* What needs to be done: Determine how many lines in the listing contain the string "will". Only that number goes in the answer.

* Records provided:
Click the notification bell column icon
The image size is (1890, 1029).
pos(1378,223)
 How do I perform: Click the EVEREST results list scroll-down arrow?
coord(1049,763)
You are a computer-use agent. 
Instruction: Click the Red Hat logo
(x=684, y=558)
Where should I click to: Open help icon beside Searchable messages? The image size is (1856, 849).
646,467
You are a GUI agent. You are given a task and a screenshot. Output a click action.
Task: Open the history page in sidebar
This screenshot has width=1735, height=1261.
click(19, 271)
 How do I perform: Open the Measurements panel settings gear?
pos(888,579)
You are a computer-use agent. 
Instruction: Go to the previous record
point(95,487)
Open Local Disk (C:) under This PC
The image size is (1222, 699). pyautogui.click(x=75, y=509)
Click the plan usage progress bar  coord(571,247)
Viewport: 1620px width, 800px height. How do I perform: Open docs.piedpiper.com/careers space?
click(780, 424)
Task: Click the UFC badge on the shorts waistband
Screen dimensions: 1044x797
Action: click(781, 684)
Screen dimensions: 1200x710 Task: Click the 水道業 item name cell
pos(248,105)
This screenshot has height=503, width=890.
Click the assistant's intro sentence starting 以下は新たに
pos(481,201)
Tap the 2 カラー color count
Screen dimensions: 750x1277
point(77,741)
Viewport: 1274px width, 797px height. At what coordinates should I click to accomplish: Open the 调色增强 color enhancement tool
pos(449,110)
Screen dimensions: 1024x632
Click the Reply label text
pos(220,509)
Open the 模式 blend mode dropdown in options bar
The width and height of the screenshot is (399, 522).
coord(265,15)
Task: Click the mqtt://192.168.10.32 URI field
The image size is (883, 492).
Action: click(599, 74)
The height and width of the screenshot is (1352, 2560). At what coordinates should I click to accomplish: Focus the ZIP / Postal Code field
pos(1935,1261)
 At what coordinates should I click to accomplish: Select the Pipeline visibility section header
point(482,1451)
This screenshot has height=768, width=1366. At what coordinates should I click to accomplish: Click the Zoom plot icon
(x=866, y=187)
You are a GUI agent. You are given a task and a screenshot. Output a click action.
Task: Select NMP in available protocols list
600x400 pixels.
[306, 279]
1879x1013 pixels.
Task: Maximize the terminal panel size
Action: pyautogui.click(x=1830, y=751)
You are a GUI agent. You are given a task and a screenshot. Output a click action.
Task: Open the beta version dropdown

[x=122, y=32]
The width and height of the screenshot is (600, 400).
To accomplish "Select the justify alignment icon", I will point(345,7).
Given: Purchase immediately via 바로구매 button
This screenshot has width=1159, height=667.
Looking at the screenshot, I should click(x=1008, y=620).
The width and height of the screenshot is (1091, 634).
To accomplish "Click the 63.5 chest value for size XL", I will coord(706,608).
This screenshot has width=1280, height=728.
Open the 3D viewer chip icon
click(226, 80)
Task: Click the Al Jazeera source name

* Answer to this exercise: 2